(Records excerpted from a collection)
---+---
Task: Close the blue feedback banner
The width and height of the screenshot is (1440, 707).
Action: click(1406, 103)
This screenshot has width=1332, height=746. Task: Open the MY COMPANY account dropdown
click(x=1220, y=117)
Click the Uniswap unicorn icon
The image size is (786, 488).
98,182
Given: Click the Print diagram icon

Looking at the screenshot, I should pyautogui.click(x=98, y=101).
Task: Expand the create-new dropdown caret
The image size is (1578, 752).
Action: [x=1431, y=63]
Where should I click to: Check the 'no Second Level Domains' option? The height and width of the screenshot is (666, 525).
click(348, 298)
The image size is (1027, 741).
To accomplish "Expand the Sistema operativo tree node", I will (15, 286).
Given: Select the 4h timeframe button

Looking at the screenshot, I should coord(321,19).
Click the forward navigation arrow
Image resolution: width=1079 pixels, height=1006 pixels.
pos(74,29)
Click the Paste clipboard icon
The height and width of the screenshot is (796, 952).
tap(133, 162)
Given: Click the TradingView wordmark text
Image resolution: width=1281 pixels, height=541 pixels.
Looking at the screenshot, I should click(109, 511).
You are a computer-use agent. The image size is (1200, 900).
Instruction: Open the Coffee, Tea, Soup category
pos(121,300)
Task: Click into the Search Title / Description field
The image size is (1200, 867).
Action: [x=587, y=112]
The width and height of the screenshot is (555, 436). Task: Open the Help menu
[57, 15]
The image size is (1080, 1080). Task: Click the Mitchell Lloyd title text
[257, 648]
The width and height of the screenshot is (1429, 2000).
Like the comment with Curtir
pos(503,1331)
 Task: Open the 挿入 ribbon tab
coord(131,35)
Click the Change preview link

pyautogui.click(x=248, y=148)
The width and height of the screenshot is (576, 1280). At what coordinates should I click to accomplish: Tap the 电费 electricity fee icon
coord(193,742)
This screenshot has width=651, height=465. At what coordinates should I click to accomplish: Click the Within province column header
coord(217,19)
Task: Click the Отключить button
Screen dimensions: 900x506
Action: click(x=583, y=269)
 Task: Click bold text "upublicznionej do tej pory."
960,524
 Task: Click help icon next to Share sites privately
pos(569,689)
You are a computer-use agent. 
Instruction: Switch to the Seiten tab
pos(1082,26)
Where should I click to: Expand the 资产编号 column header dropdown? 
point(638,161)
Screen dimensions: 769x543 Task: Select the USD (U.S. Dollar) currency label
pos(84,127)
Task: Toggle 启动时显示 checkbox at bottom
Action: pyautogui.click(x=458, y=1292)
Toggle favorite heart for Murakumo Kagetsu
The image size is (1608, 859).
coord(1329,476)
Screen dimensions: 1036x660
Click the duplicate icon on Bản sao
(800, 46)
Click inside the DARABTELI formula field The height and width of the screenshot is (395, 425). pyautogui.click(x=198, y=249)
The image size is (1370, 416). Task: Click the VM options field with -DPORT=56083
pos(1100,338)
---+---
Activity: Write out exactly the lines above between the line with "The image size is (1608, 859)." and the line with "Click inside the", inclusive, and nothing beyond them.

Finished exercise:
The image size is (1608, 859).
coord(1329,476)
Screen dimensions: 1036x660
Click the duplicate icon on Bản sao
(800, 46)
Click inside the DARABTELI formula field The height and width of the screenshot is (395, 425). pyautogui.click(x=198, y=249)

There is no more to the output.